It was recently reported that Google has malware scanners built within the Gmail free email service which has blocked around 18 million phishing and malware emails using COVID-19 lures within one week. Gmail Security PM Neil Kumaran and G Suite and GCP Lead Security PM Sam Lugani explained: “During the last week, we saw 18 million daily malware and phishing emails related to COVID-19. This is in addition to more than 240 million COVID-related daily spam messages.”
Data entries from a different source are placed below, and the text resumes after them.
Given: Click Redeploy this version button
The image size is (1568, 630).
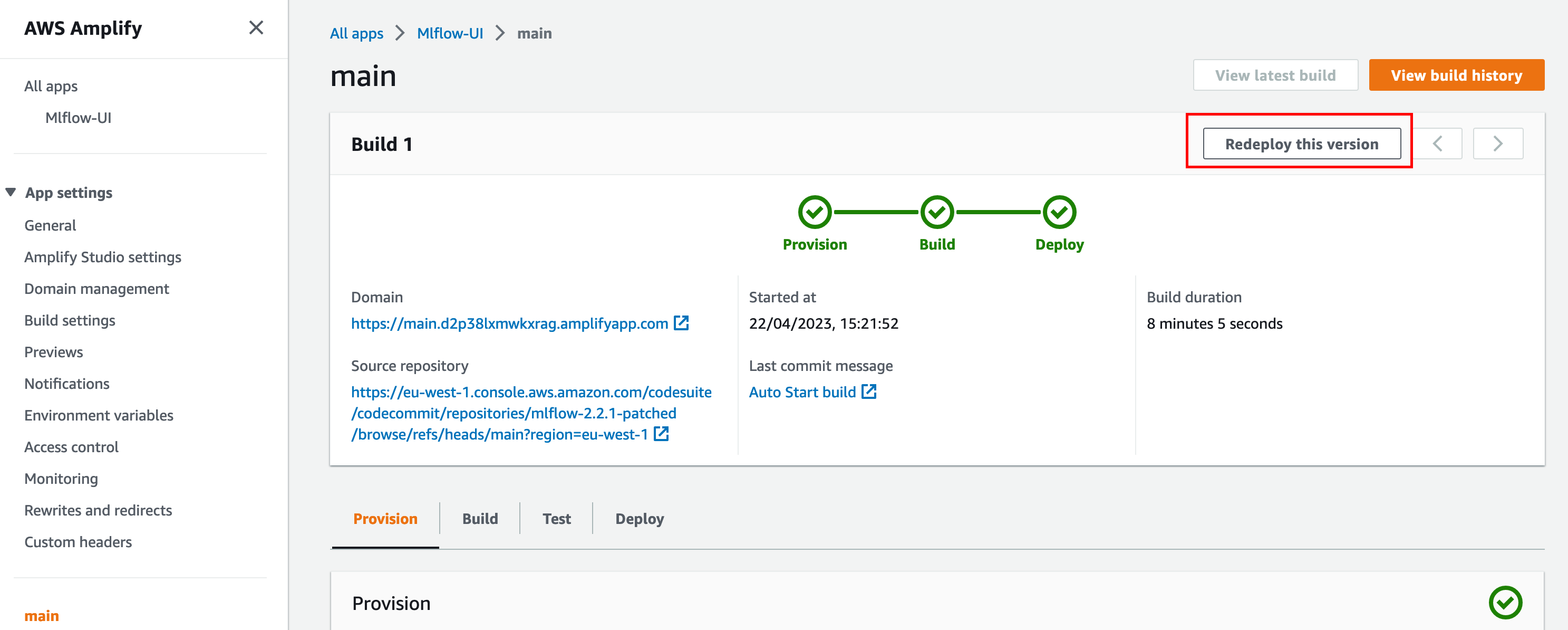Looking at the screenshot, I should click(1301, 144).
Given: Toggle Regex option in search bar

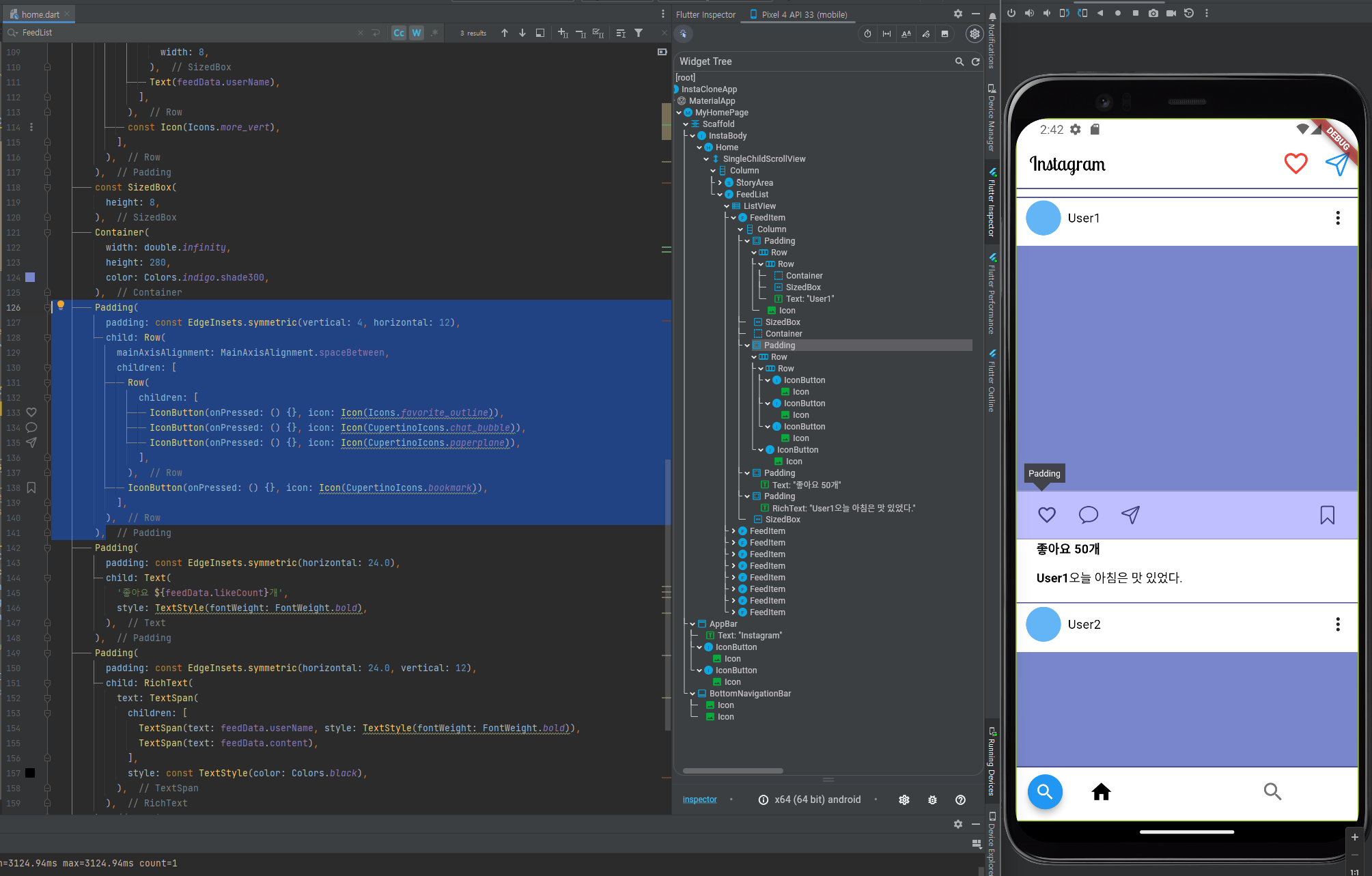Looking at the screenshot, I should point(434,33).

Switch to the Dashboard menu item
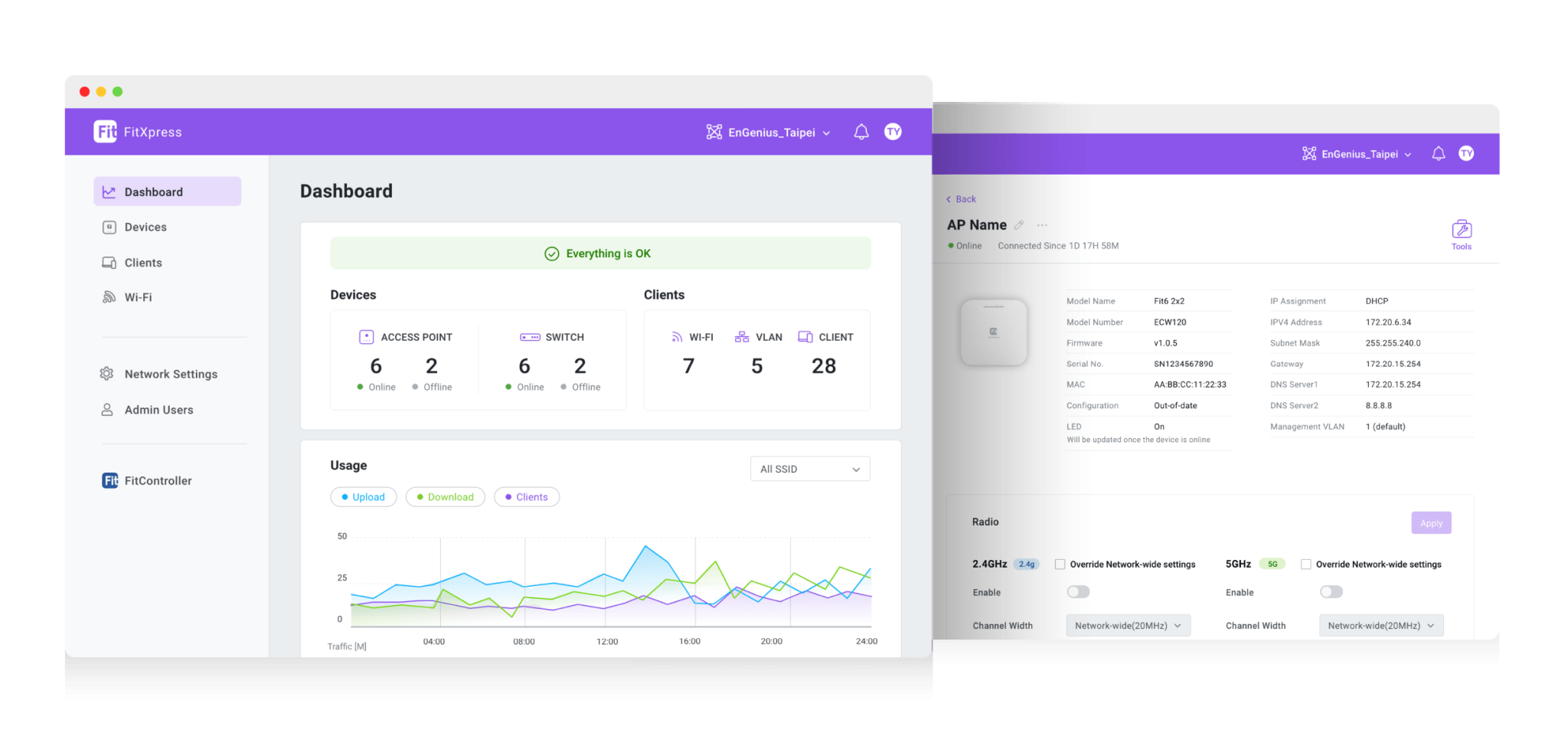153,192

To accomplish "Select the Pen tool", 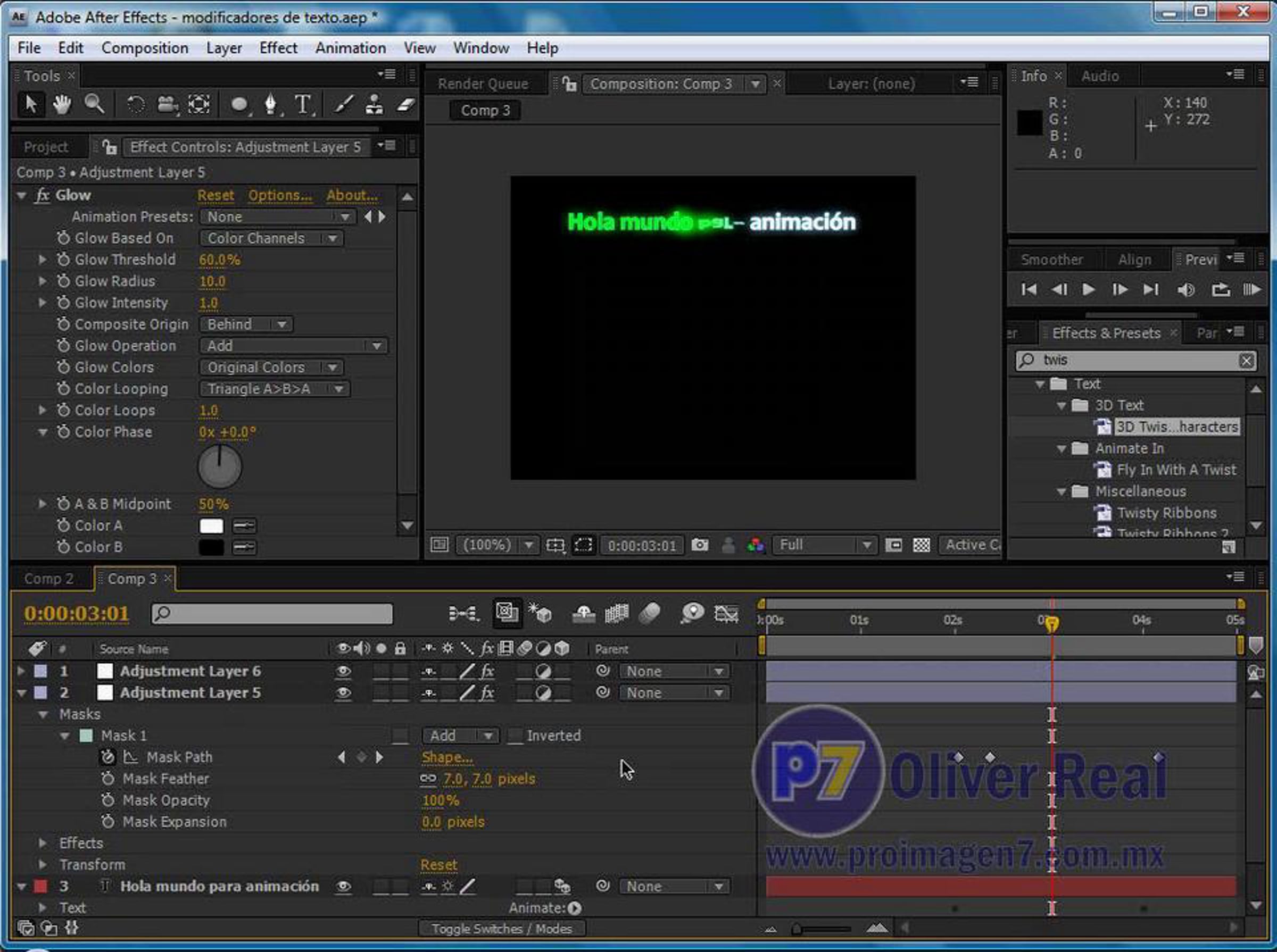I will (x=270, y=105).
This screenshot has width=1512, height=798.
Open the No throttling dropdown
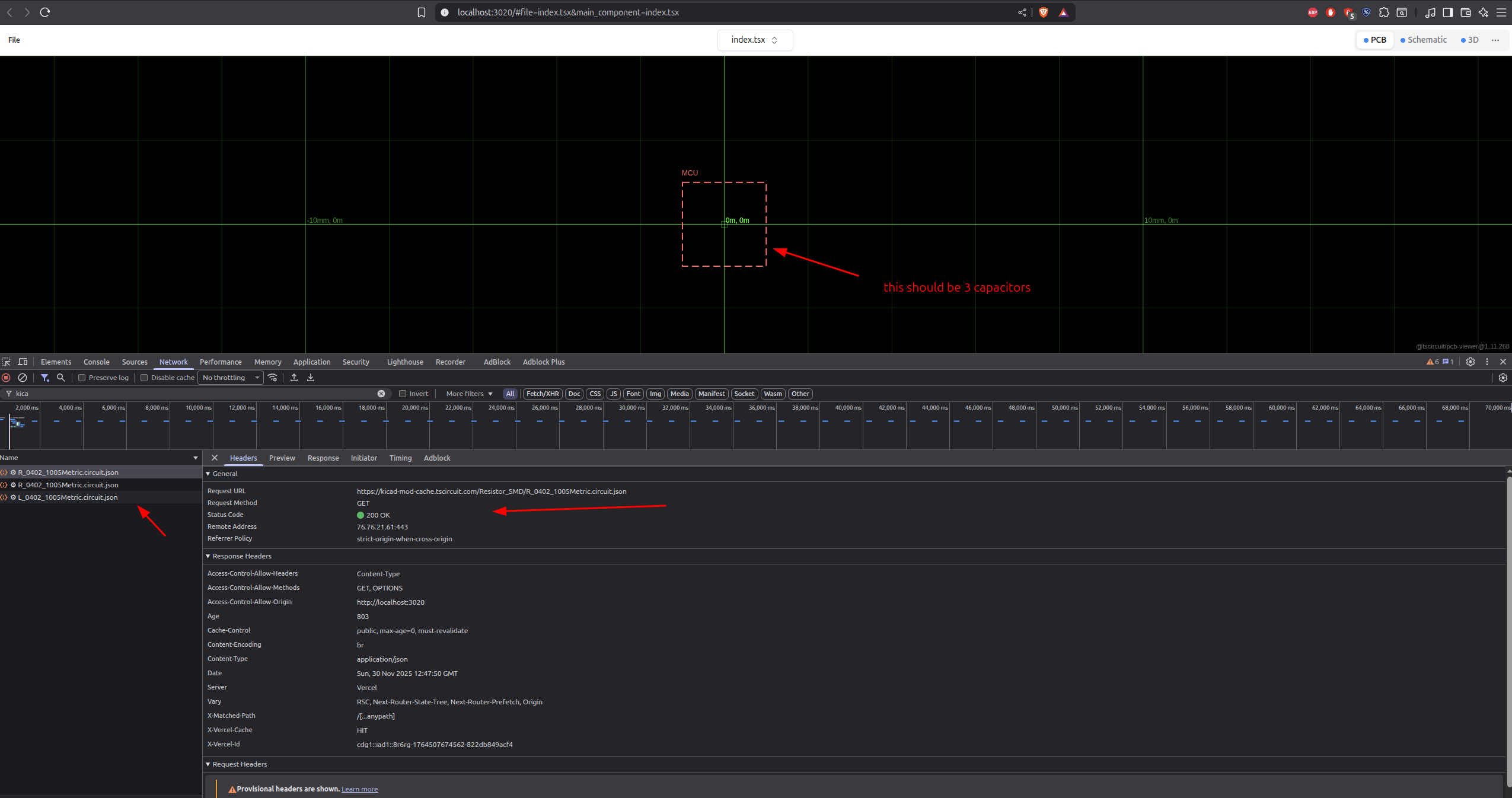point(231,378)
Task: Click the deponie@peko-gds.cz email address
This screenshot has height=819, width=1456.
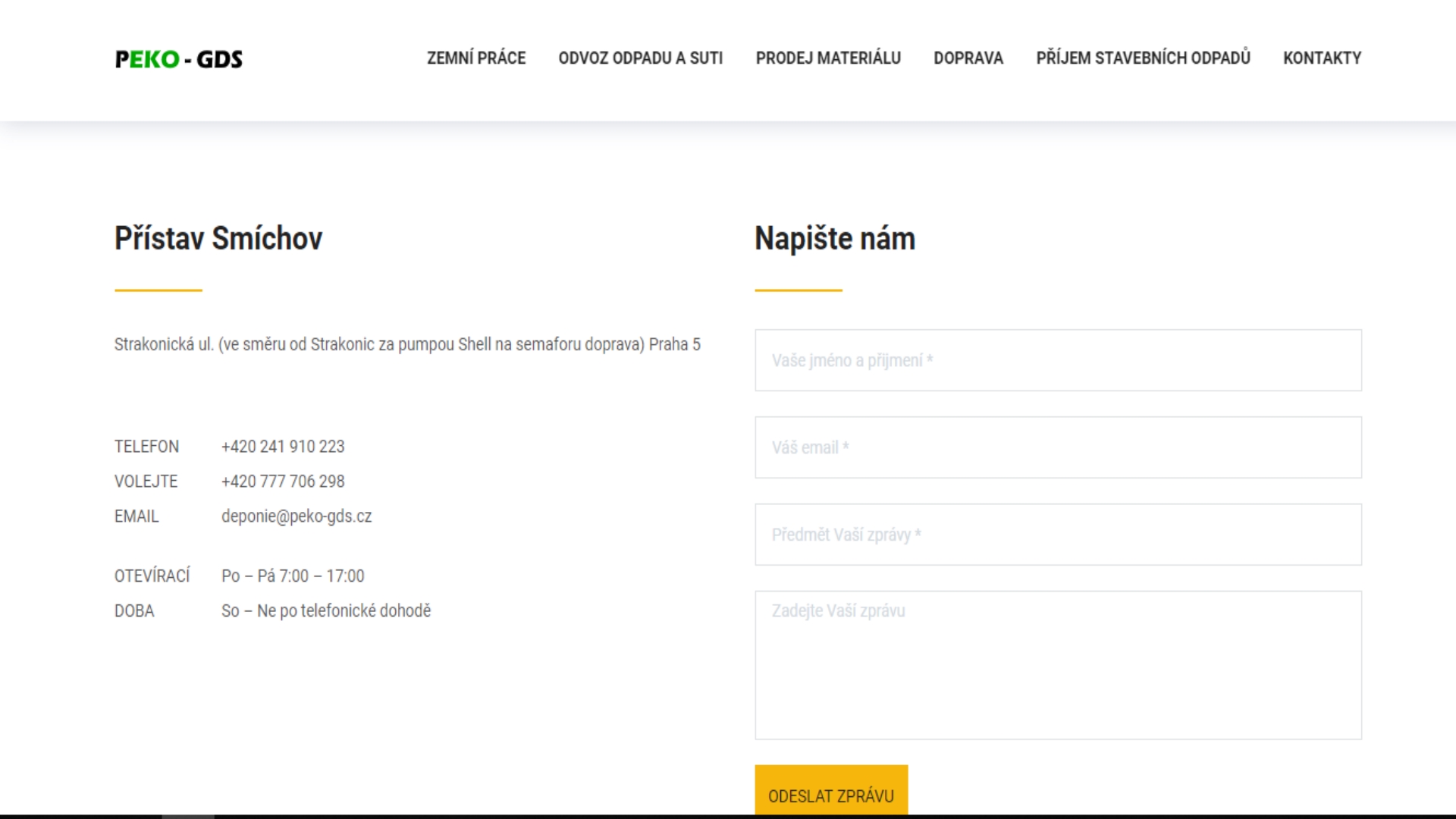Action: pyautogui.click(x=297, y=516)
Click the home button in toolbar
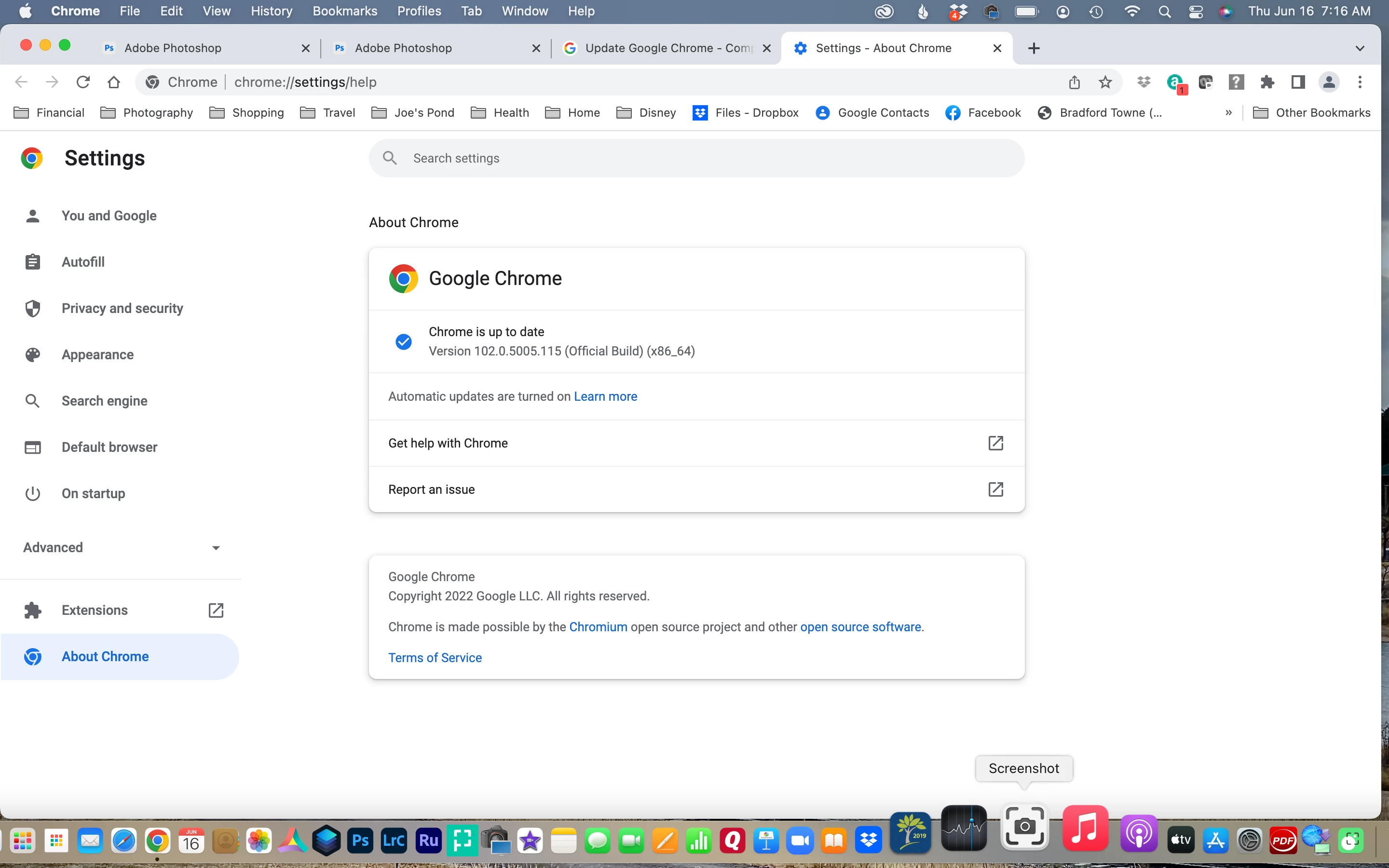The image size is (1389, 868). click(x=114, y=82)
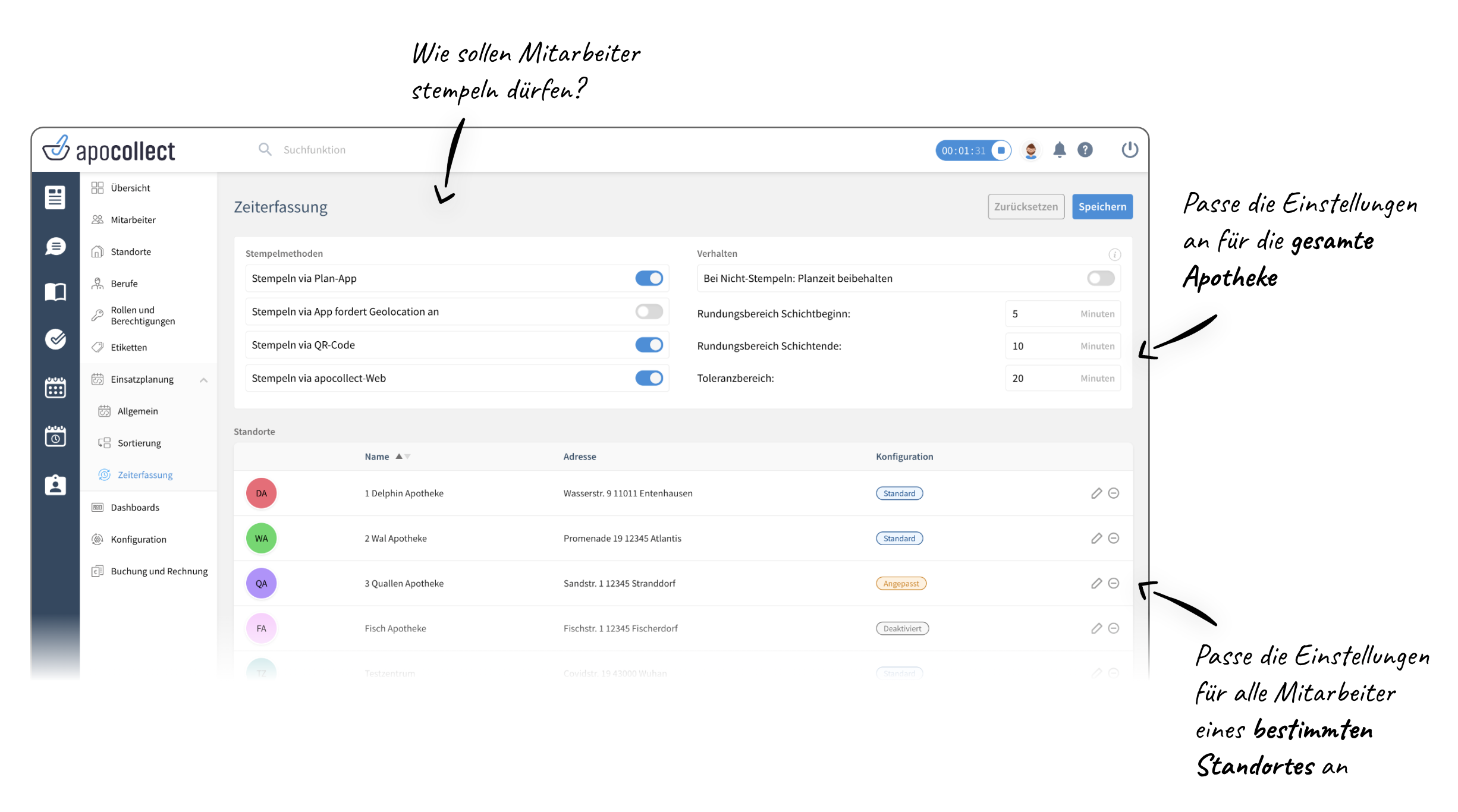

Erich Kron, Security Awareness Advocate at KnowBe4, said: “The fact that 18 million COVID-19-related emails are blocked each day just by Google is a sign of just how prolific these attacks are. In these times of high stress and change, cybercriminals know that humans are more vulnerable than ever to phishing and smishing attacks and are doing their best to capitalise on this. It is common for this type of thing to occur whenever there is a natural or a man-made event that draws significant news coverage but the bad actors will use that to their advantage.
“Because people are working from home and often miss out on the security benefits of corporate networks and organisation-managed devices, the bad guys know that many of the technical controls that can save people are now missing.
“The best thing organisations can do right now is to ensure that their employees have up-to-date training on how to spot and report phishing emails to their organisation. By reporting these, organisations can have them removed from other mailboxes, limiting the exposure to these attacks within the organisation.”